Natural gas: Prices shot higher early last week on the prospects of record cold for this past weekend. Temperature verification did not disappoint mid-20s temps were widespread from the Great Lakes across to the New England. Morning lows reached the 20s into Tennessee and 30s into Alabama and Georgia. The west side of Jacksonville, FL hit 41 degrees late last week too. Snowfall was found from West Virginia to Maine. Parts of interior Maine received more than a foot of the white stuff – call it a white Mother’s Day. And there is more cold through Wednesday this week – Columbus, OH is forecast to have a May 12 freeze, busting the prior record by 3. But things will change quickly as above average temperatures are in store come this weekend and for much of next week. How does all of this impact the natural gas market? Well as is often the case, the market discounted the late season cold well in advance.
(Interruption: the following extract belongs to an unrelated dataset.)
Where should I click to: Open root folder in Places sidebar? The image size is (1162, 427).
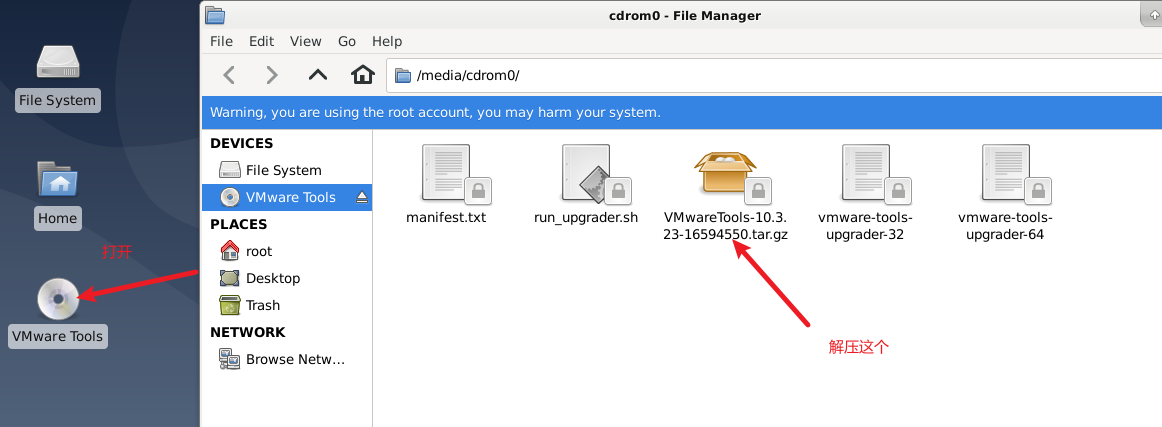pos(258,251)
And it wasn’t just the weather that drove higher prices early last week. Yet another explosion on the TETCO pipeline (the 3rd in the past 2 years) resulted in a buying-spree on near-term prices. The high of the week was touched Tuesday morning at $2.162, but then the bears resumed control and drove the June contract to $1.82 by the weekly settle. A slightly bearish versus expectations storage report was also a reason to sell.

The forward curve was rather uneventful last week as the drama was found on the near-term part of the strip. Weather and pipelines are usually transitory events, so Cal 21 and beyond were ho-hum. January 2021 natural gas backed off multi-year highs at $3.20 to drop to near $3.00. Meanwhile, later-dated cal strips once again printed fresh all-time lows.
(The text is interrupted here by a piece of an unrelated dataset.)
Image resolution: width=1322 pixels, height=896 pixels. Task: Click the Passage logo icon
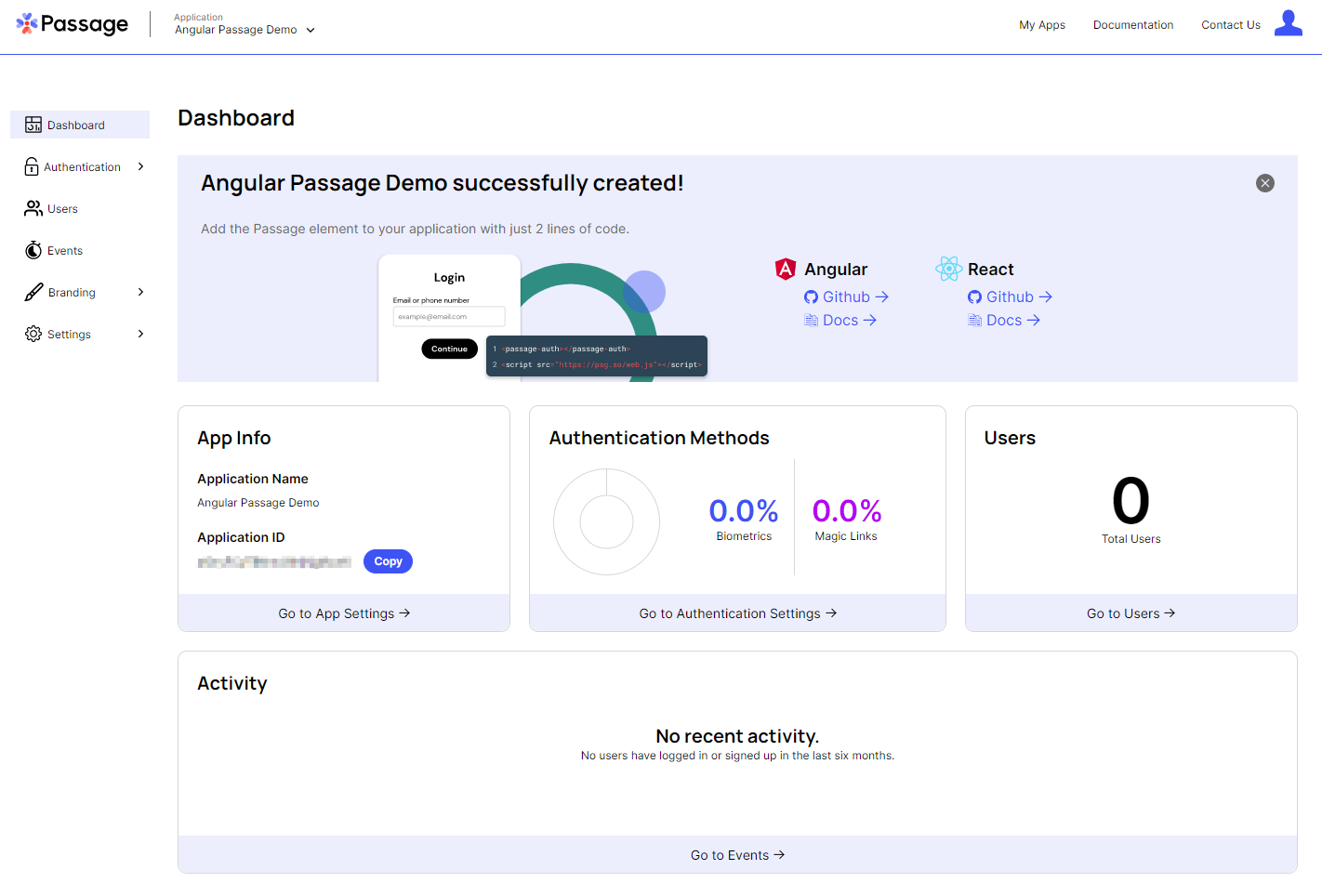pyautogui.click(x=27, y=23)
Turning to other market fundamentals, the same themes I touched on last week hold true as of today. We continue to see driving pick up across the country, almost regardless of state-issued lockdown orders as some folks grow restless. Public transit data still shows severely less activity versus normal conditions – a good thing! So with more people traveling around, that should be an indication of slightly higher power demand versus the lowest levels that may have been seen in early to mid-April. So that’s the COVID-19 story. In other news, LNG prices continue to converge and US nuclear output is near the 5-year normal. US dry gas production fell sharply in April, but has bounced modestly in the last few days, care of a little extra output from the Northeast.

Oil: Oil prices surged 25% last week as the recovery off the lows three weeks ago continues. Friday’s horrific employment report was met with buyers across most risk assets. The market continues to digest output cut plans from oil producers big & small. Storage at Cushing, OK is elevated, but appears unlikely to top-out at the 77-million-barrel capacity level due to earlier than expected output declines.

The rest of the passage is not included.